Other novel therapies have focused on epigenetic modulation of gene expression within the tumor. Preclinical studies of ENKL tumors have observed high levels of aberrant methylation of promoter CpG regions leading to tumor suppressor gene inactivation [80,81]. In 33 patient samples, p73 was methylated in 94% of cases. Treatment of an in-vitro ENKL cell line with 5-azacytidine, a hypomethylating agent, resulted in demethylation and reinduction of p73 gene expression.
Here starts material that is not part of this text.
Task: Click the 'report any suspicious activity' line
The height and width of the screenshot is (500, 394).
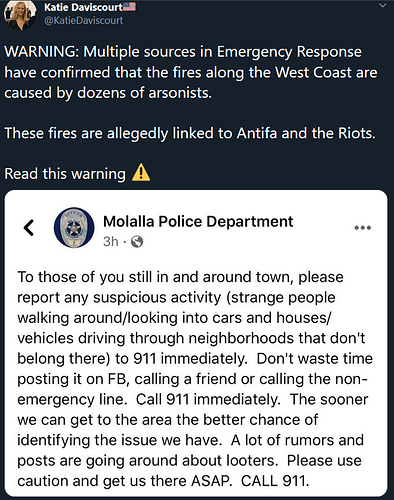Action: [x=176, y=298]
Combination therapy trials with hypomethylating agents and histone deacetylase inhibitors which are currently underway in T cell lymphomas are awaited.

Another promising strategy is targeting of EBV, given its role in oncogenesis, in ENKL [82]. An early phase trial of adoptive transfer of EBV-specific cytotoxic T lymphocytes in seven patients has recently been reported [83]. Three patients with nasal ENKL received either transferred autologous EBV-specific, cytotoxic T lymphocytes (CTL) or allogeneic EBV-specific CTLs from an HLA-matched, sibling. One patient achieved a CR, one maintained stable disease, and one died of disease progression after 15 months. Peripheral blood samples assayed during and following CTL infusions confirmed increased EBV-specific lymphocyte populations. A second adoptive transfer strategy used gene transfer to enhance the expression and immunogenicity of LMP2, an EBV-specific peptide, on the surface of antigen presenting cells (APC) [84]. Autologous CTLs were infused into four patients with nasal ENKL as active therapy in one patient and maintenance in three patients following stimulation and expansion in culture with the modified APCs. As active therapy, CTL infusion resulted in a five-fold expansion of LMP2-specific lymphocytes for greater than 3 months and a corresponding fall in the EBV viral load occurred. After 9 months the patient relapsed and subsequently died at 18 months. All three patients who received maintenance autologous lymphocyte infusions remained in remission for 2–6 months, and post-infusion peripheral blood studies confirmed a five-fold increase in LMP2-specific CTLs.

Conclusion

Though considerable advances have been made in our understanding of NK-cell biology, malignant transformation including the role of EBV, and prognosis, the rare nature of extranodal NK/T-cell lymphoma and its heterogeneity limit the ability to standardize therapy. Without randomized, controlled trials, treatment recommendations are based on review of case series, with their inherent limitations. When possible, every effort should be made to enroll patients in clinical trials and national registries. International, multicenter clinical trials for patients with extranodal NK/T-cell lymphoma are desperately needed to improve outcomes for this rare and aggressive entity.